▶ **PAGE EXCERPT**:
▶
Waiting room witterings: a portrait of France.

One month ago, I was in the rumbling bowels of the local Préfecture, clutching a huge pile of paper justifying everything from my address to my bra size in a bid to exchange my UK driving licence for a Barbie-pink French one. I was rewarded with a paper stating that I will have an answer within two months, and that no answer after two months means that the application has been refused. Not that it has been forgotten under a coffee cup on someone’s desk, lost or wrongly filed in the depths of pen-pusher’s oblivion.

So one month later, M.M. is watching her mailbox like a hawk as the sand trickles through the egg-timer. Still nothing. So in the meantime, here is the sequel to the driving licence saga : the waiting room.

At the end of the previous chapter, I had been given a ticket and ordered to “seet downeuh ozzeur zère”. The system was a little like queuing for cheese in Waitrose: You get a ticket, then wait for your number to flash up on the screen. There was another likeness with the cheese counter: the man sitting beside me, who smelled like he had been massaged with a microwaved mixture of Munster, Camembert and a generous pinch of fox poo before leaving the house. There were 32 people in front of me. I found myself calculating how long it would take to see the bespectacled civil servant behind the counter. My courage wilted faster than a salad platter in the Sahara as I realised that even at an average of five minutes per person, that added up to over two hours of waiting.

After Losing His Red Card to a Ravenous Goat, ...

Typical French queuing technique. Note cockerel with file under wing.  (Photo credit: Sister72)

Big Brother stared out of every wall through shiny-white, technological snowdrops that recorded our every move. I was anxious. The Prefecture waiting room is a buzzing melting pot of people from all horizons who all have higher levels of adrenalin and testosterone than Lance Armstrong on the Tour de France. As the classic joke goes, the cockerel was chosen as the French emblem because it is “the only animal that can continue to sing with both its feet in the shit”. Yet the Gallic cockerel loses its infamous cock-a-doodle-doo when it crosses the threshold of Cerfa’s palace: it is tamed by the aura of Administromia, and this feeling of subordination peeves the French. They do not like waiting, and absolutely hate being dominated. (With the exception of some French politicians in their private lives, but that’s a whole different ball game. So to speak.)
◀
▶ **MATERIAL PROVIDED**:
▶
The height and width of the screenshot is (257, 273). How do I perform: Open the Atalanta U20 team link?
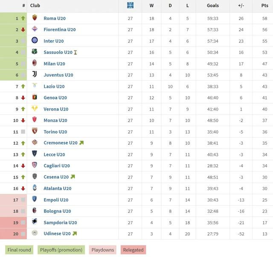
◀
▶ **SET PROBLEM A**:
From the waiting-room post, write out the passage between "Waiting room witterings: a" and "the waiting room.", inclusive.
▶ **SET PROBLEM B**:
Answer these questions about the waiting-room post:
(i) Within how long was the writer told to expect an answer about the licence?
(ii) How many people were ahead of the writer in the queue?
(iii) What is said to record every move from the walls?
▶ **SET PROBLEM C**:
The waiting-room post describes a mixture that the man sitting beside the writer smelled like he had been massaged with. List everything named in that mixture.

▶ **EXPECTED OUTPUT A**:
Waiting room witterings: a portrait of France.

One month ago, I was in the rumbling bowels of the local Préfecture, clutching a huge pile of paper justifying everything from my address to my bra size in a bid to exchange my UK driving licence for a Barbie-pink French one. I was rewarded with a paper stating that I will have an answer within two months, and that no answer after two months means that the application has been refused. Not that it has been forgotten under a coffee cup on someone’s desk, lost or wrongly filed in the depths of pen-pusher’s oblivion.

So one month later, M.M. is watching her mailbox like a hawk as the sand trickles through the egg-timer. Still nothing. So in the meantime, here is the sequel to the driving licence saga : the waiting room.

▶ **EXPECTED OUTPUT B**:
(i) Within two months.
(ii) 32 people.
(iii) Shiny-white, technological snowdrops.

▶ **EXPECTED OUTPUT C**:
- Munster
- Camembert
- A generous pinch of fox poo